Spanish and colonial themes were still present, but when it came time to set up their universities and art institutes, it was French institutions that provided the model. Latin art remained focused on portraiture, landscape and decorative art until the 1920s, missing out almost entirely on the Impressionist movement and its offshoots.
Muralism was the first major art movement to bring Latin American artists world acclaim. The movement arose in Mexico in the 1920s, when a group of established artists began using public spaces for huge paintings that usually focused on themes of social justice and equality.
Through their work, such artists as Diego Rivera, José Clemente, and David Alfaro Siqueiros became active participants in shaping the political and social movements of the time. Murals were public art, meant to challenge and inspire all citizens. Muralism quickly spread outside of Mexico, inspiring artists from the United States to the Chile.
By 1945 many Latin artists were turning away from nationalistic themes and toward the international avantgarde and modernist movements. In recent decades, artists have focused on the relationship between the modern kala and the distant past as well as the national and the international, and mix a variety of media, often drawing from the folk art traditions of indigenous peoples.
|Latin American Carnival|
Latin American literature began with the conquistadors and missionaries of the 16th century and was dominated by Spanish and Portuguese styles and techniques for generations. Early Latin American writers benefited from the literary movements in Europe in the 17th and 18th centuries, and elements of French classicism were present by the early 1700s. Mexico City, Lima, Quito, Bogotá, Caracas, and Buenos Aires grew into literary centers on a par with European salons.
With independence in the early 1800s most Latin American writers turned to nation-building as they joined the effort to create a national identity out of the ashes of colonialism. They also had a new form to play with: fiction, a genre long forbidden by the Spanish crown. The first Latin American novel was published in 1816.
Politics and literature were closely intertwined throughout the 19th century, with new works not only by essayists and historians but also poets, playwrights, and novelists. Romanticism also struck a deep chord in Latin American art and literature during the period.
Contemporary Latin American literature runs the gamut from cosmopolitan intellectualism to magical realism drawn from traditions of the rural past. Since the 1960s it has taken a prominent place in the international literary world.
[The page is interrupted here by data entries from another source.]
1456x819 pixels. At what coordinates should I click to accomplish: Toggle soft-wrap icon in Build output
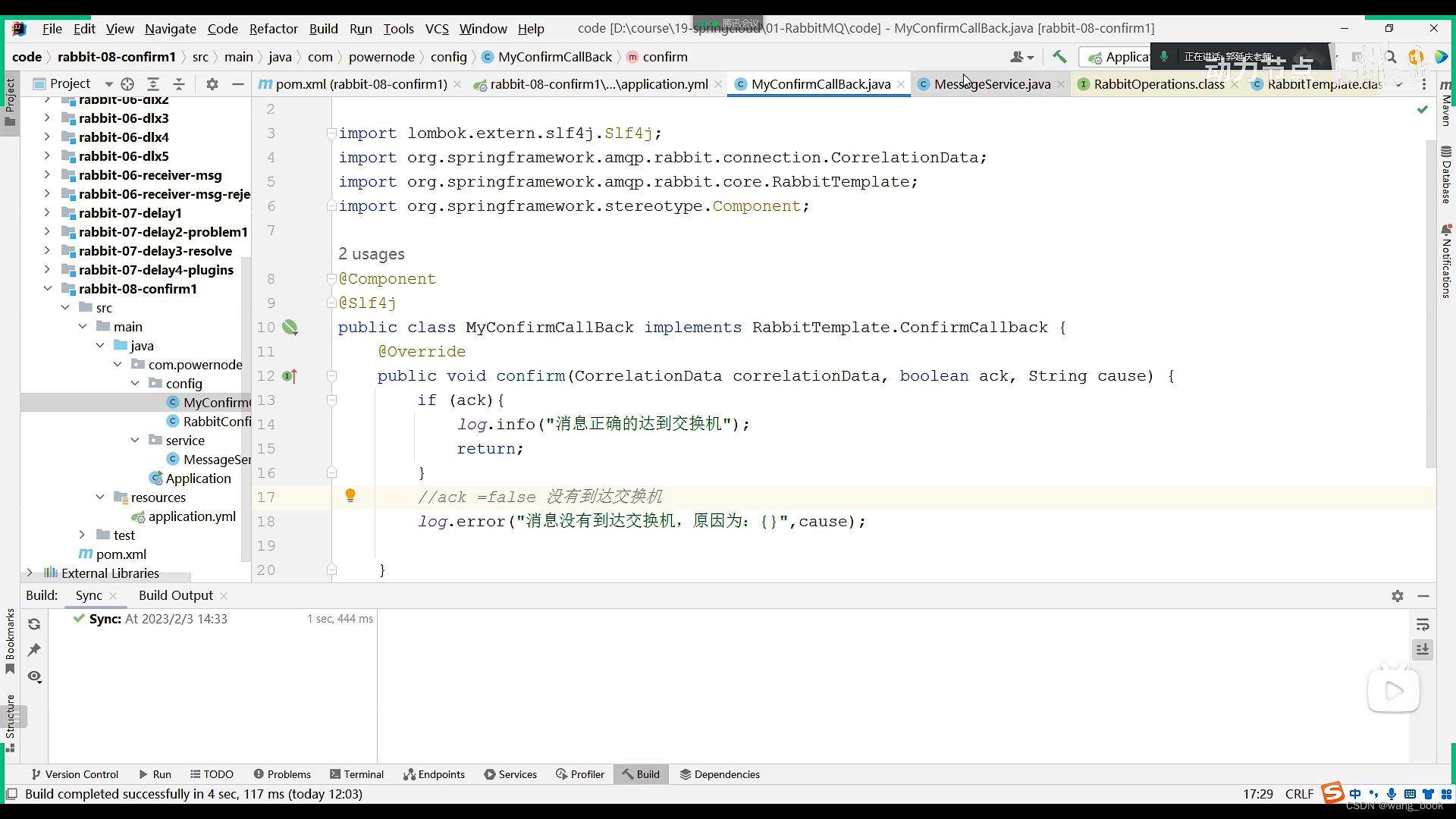[x=1423, y=625]
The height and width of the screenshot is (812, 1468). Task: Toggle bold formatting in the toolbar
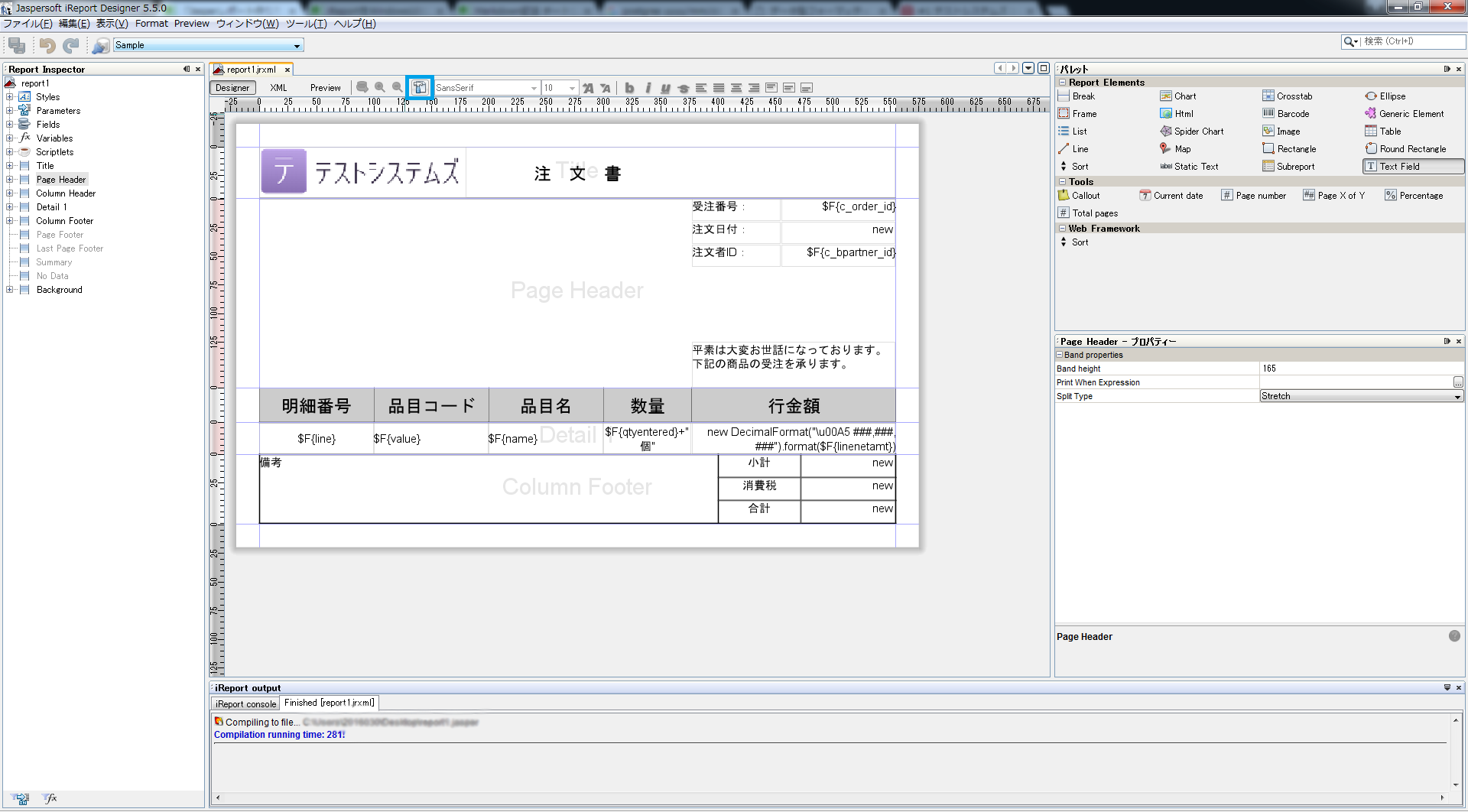pos(628,87)
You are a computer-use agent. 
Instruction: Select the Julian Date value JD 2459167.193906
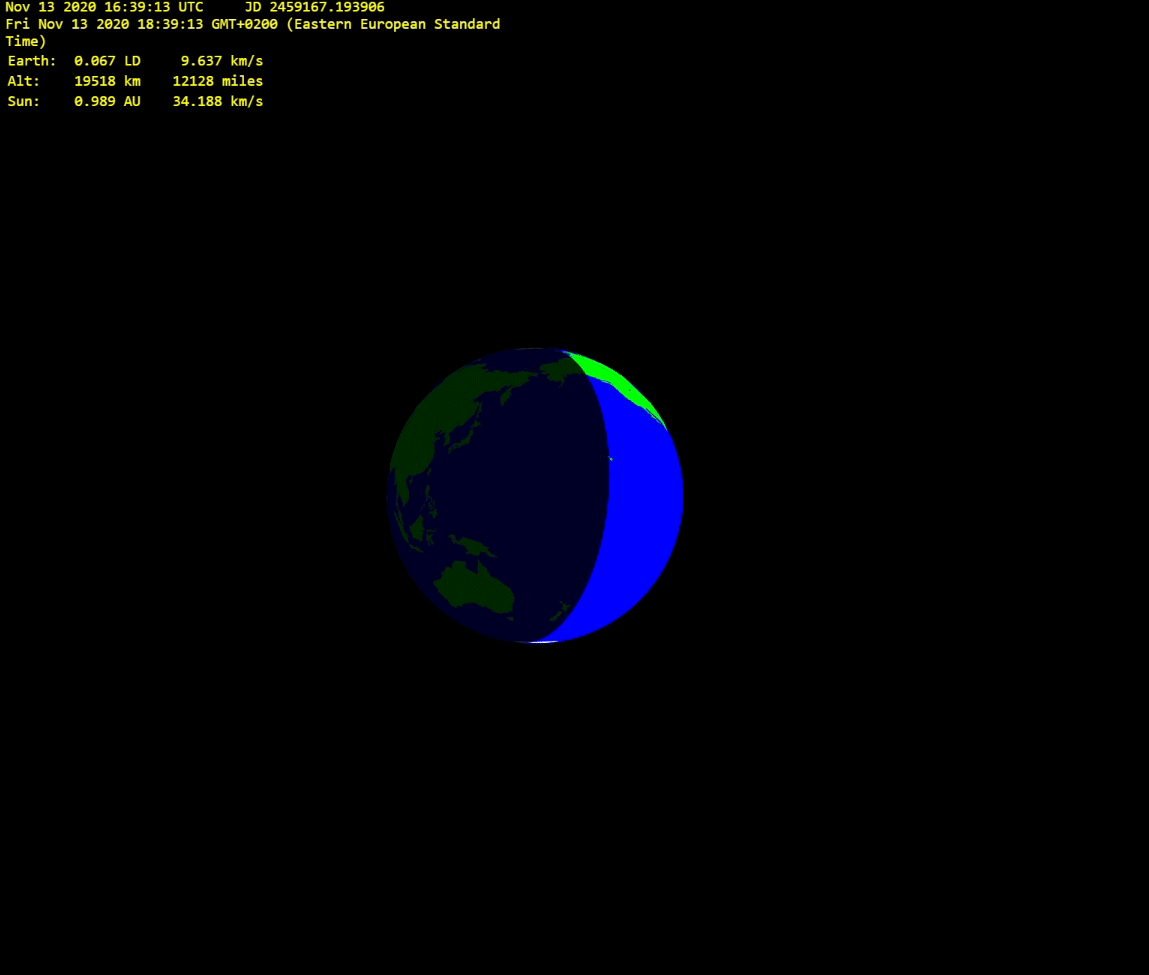[314, 7]
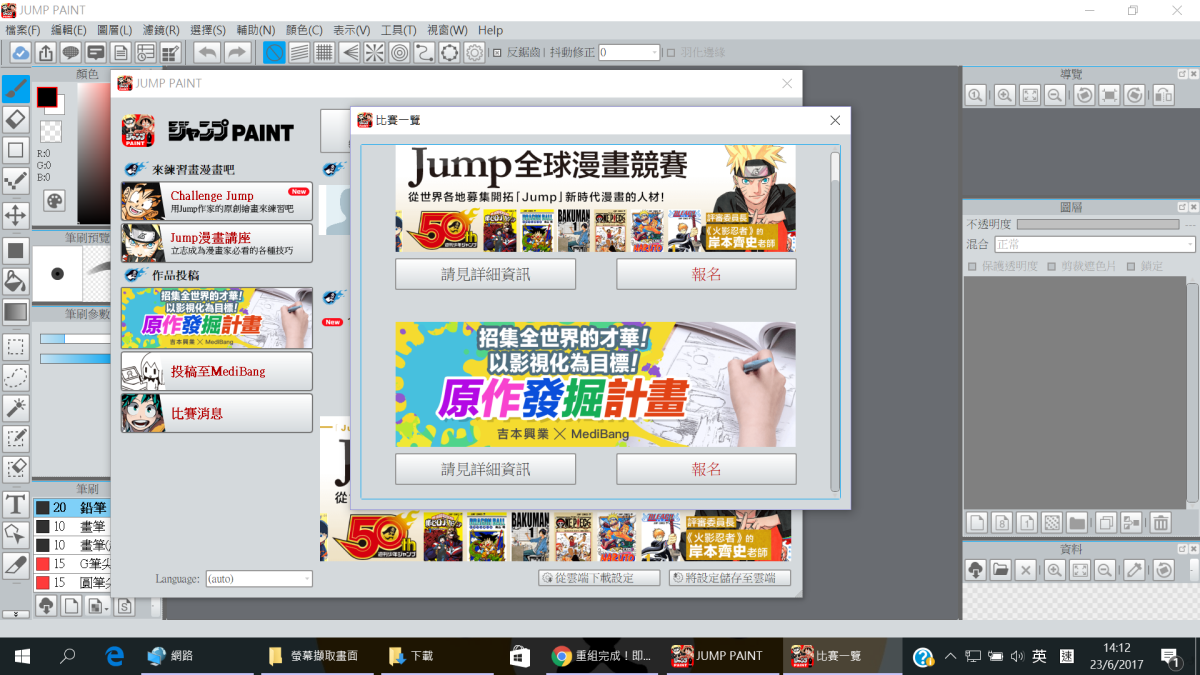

Poets Gabriela Mistral, Pablo Neruda, and Octavio Paz were awarded the Nobel Prize in literature in 1945, 1971, and 1990, respectively; Miguel Angel Asturias took the Nobel Prize in literature in 1967, and Gabriel García Márquez won in 1982.
Cinema came to Latin America in the early years of the 20th century, but it took many years for it to spread evenly across the region. Only Mexico, Argentina, and Brazil had the kind of large, stable economies necessary to launch a film industry.
Even in these countries, early directors were marginalized by European and American studios that dominated the film distribution systems and monopolized Latin markets. This did not change until the Great Depression and World War II, when financial and political concerns slowed down the flow of foreign films. However, by the mid-1950s, the industry had drifted back toward the prewar status quo.
Latin American film came into its own in the 1960s–70s, as native-born directors tapped into the new experimental film techniques coming out of Europe and the social and political movements sweeping across their countries to create a unique cinematic voice.
The last 25 years have seen an expansion and maturation of Latin American cinema. As in the United States, the industry is constantly trying to find a balance between popular entertainment and more artistic ventures.